Selected passage ▸

^^^^

If I wanted to create a simulation of the Milky Way, the way that it looks today, it would be very hard to get it to be stable. Usually, the galaxy starts shrinking on you a little bit. It’s start [crosstalk 00:56:36] because they’re so delicately balanced. You evolve from primordial fluctuations, which means that you get these giant structures, and then you have to run an additional simulation, that’s like a zoomed in version, if you only want to look at a single galaxy. You can get resolution differences of 16 orders of magnitude, if you’re talking about going from these large groups of where there are thousands of galaxies and their group, down to a almost at stellar resolution objects that create the right shape galaxies.

Jon: 00:57:12

Wow.

Maureen: 00:57:17

That was just, man, an absolute ton of fun. It taught me things that I didn’t know that I was learning. Like how to be strategic with the way that I did my research and goal oriented with the way that I did research and to be very tactical with the compute resources, and trying to run things not just so that they’re robust, and they’re no bugs, but so that they run more quickly, because I don’t want to wait 12 hours every time I have to do an analysis on the outputs from these large simulations. There was a just kind of innately some things that I needed to learn as part of my PhD.

^^^^

Raw data ▸
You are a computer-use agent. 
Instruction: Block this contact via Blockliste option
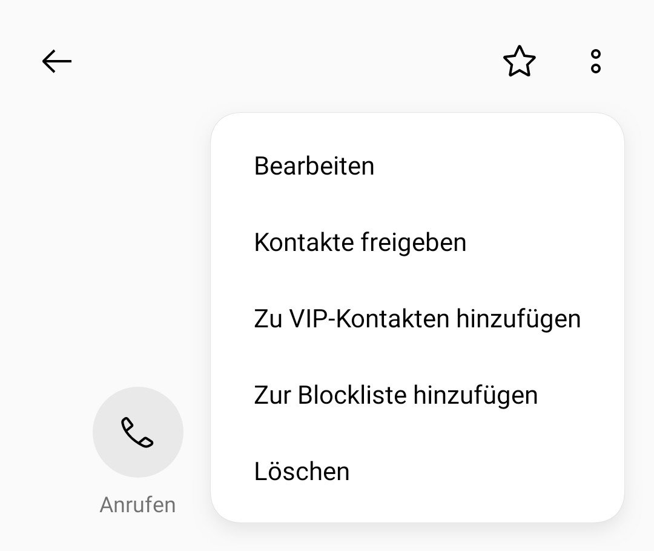point(417,395)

^^^^

Complete the following ▸
1) In the galaxy simulation transcript:
(a) What does a simulation of the Milky Way as it looks today usually start doing?
(b) How many orders of magnitude can the resolution differences span?
(c) How many hours does Maureen not want to wait every time an analysis is run on the simulation outputs?
2) Could you pick up the galaxy simulation transcript right after its last sentence and keep it going?

Answers to the exercise ▸
1)
(a) Shrinking a little bit.
(b) 16.
(c) 12 hours.

2)
Maureen: 00:58:06

Then I got into industry, and it was like, “Well, this is great. You learned a lot of the things that I need to know.” But as for the why, I think that there’s a trend in academia for that people are leaving. Part of the reason that they’re leaving is because you can do fun amazing things outside of academia with a similar skill set. Now, companies are doing a lot of really fascinating research to building things that have never been built before, right? We’ve never had ownership structures for all commercial properties across the US before. But also, the United States went through a boom in the growth of academic institutions in the ’70s, and ’80s, and then we leveled off and then we started to shrink a little bit.

Maureen: 00:58:57

There were less positions that are available. Which means that there’s a pretty high likelihood that you … It’s not you … You’ve entered into a small numbers statistics game and most of the people that go in will do many, many postdocs and the tenured positions. Well, the associate faculty positions in a lot of cases aren’t necessarily what they used to be. You can be a lecturer at a top university and still not have healthcare. It’s pretty staggering how much what the lifestyle looks like now and how much it’s changed from 40 years ago. Yeah, a lot of people are leaving and I was part of that. I have been part of that.

Jon: 00:59:43

That makes a lot of sense. I saw the same thing coming out of my PhD where it looked like a absolutely astronomical amount of work and I wasn’t even working in astrophysics. [inaudible 00:59:57]

Maureen: 01:00:01

[crosstalk 01:00:01] Only two in the whole podcast. You’re dropping the ball.

Jon: 01:00:11

I completely understand that we are looking ahead at so much uncertainty where you’re applying for grants is constant constant constant application for grants that often only last for a couple of years. Even the uncertainty around where you’ll live, because you get a grant at one place, you get a grant in the UK for two years and then what? Okay, you got a grant in the US, and then … Well, I got a grant in Singapore. You can end up … You have to follow where the grants come in. Through those postdoc years, you’re jumping around from place to place. You’re doing, yeah, huge amounts of work and the ultimate goal.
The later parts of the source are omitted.